Catherine de Medici – Renaissance Queen of France by Leonie Frieda

I speed read Catherine de Medici – Renaissance Queen of France by Leonie Frieda last week in order to finish it in time for the Newcomers Club Book Club. It is not an easy read and the author who is Swedish by birth and apparently speaks five languages loves using unusual words like bobbish, chimera and  tergiversations. In spite of the fact that reading the book is a bit of a slog, it reads like a text book, I did find it very interesting.

Renaissance France is fascinating. Catherine De Medici lived from 1519 to 1589, during the reigns of 5 French kings. One of them was her husband and three of them were her sons. This was a particularly violent period. There were constantly recurring religious wars (at least six), the St Bartholomew's Day massacre (for which Catherine was blamed), Burnings of protestants, and  political assassinations.

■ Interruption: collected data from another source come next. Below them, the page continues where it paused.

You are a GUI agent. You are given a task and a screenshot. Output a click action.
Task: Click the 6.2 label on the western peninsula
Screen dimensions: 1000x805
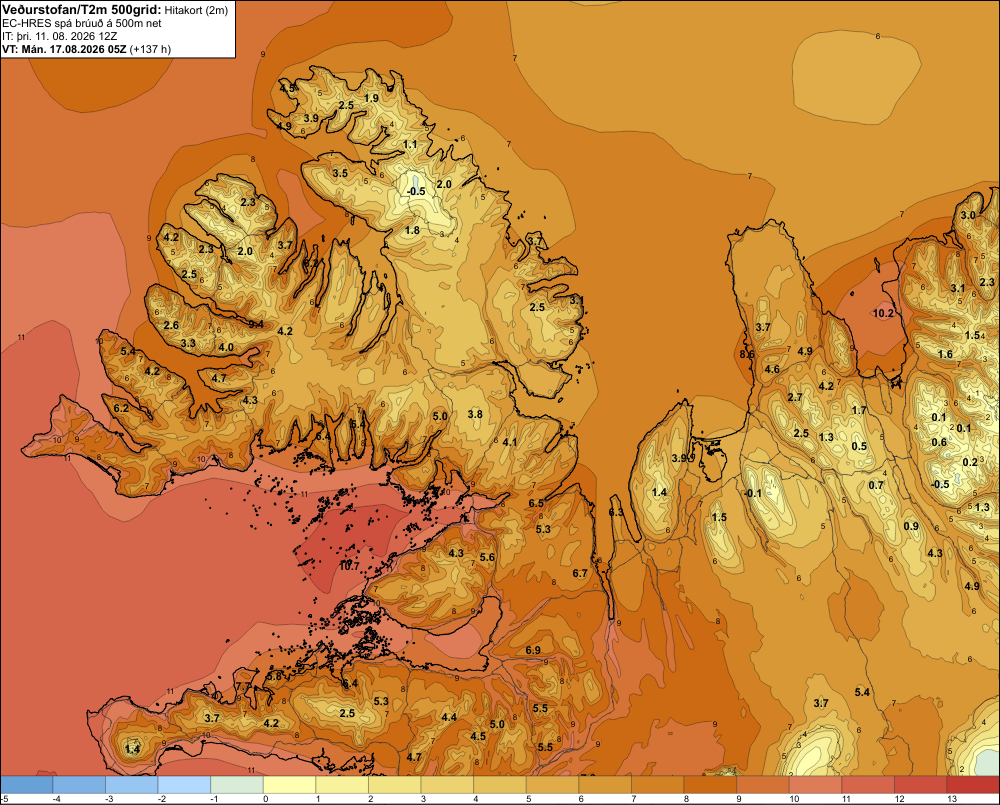coord(121,408)
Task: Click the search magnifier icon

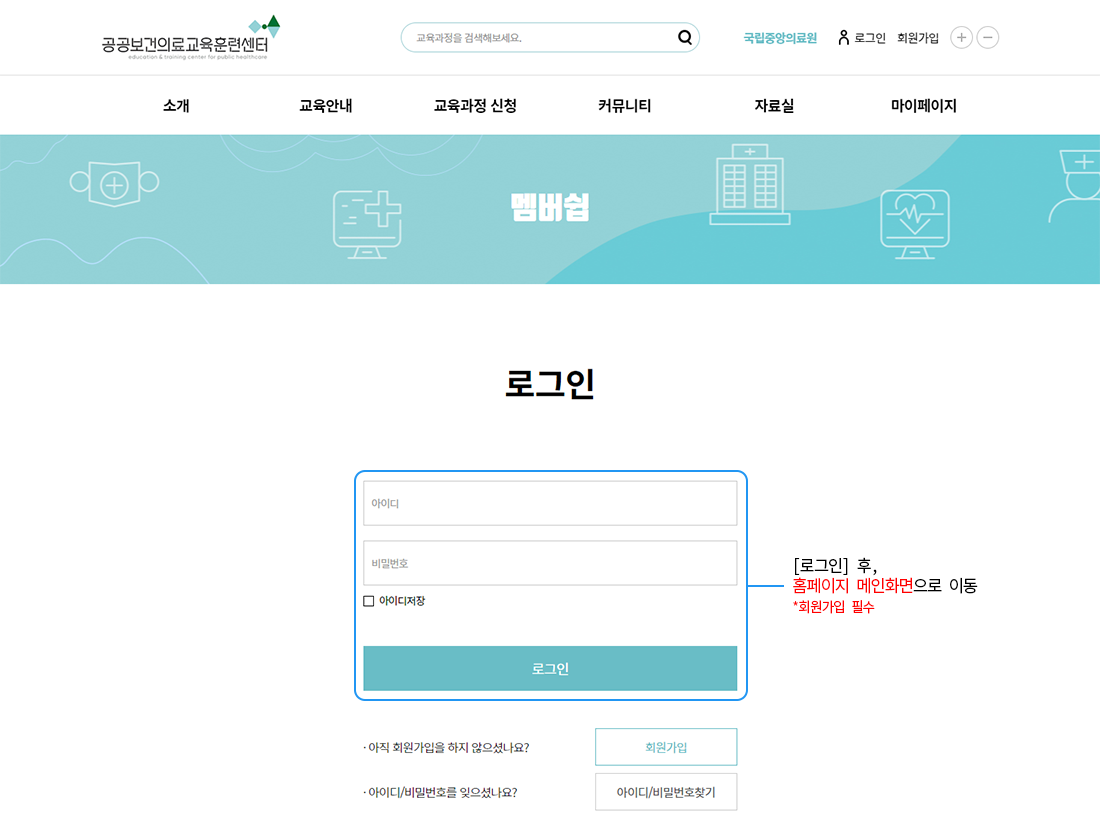Action: pyautogui.click(x=684, y=37)
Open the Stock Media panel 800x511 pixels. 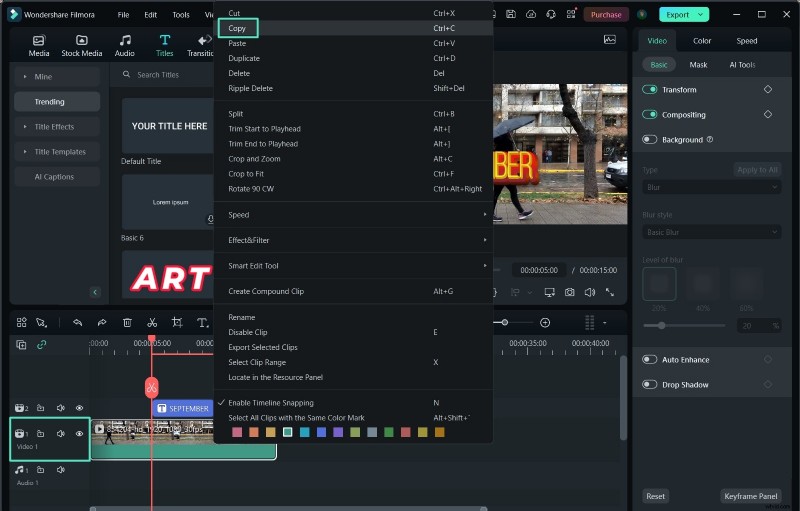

Catherine survived and perhaps even thrived, shaping French politics through most of this period.

I am glad I read this book. I learned a lot about this period in history in general and French history in particular. It certainly helped me better understand the renaissance and the reformation.

Thanks to my friend Linda here are a few of the obscure words, their meanings and the page references.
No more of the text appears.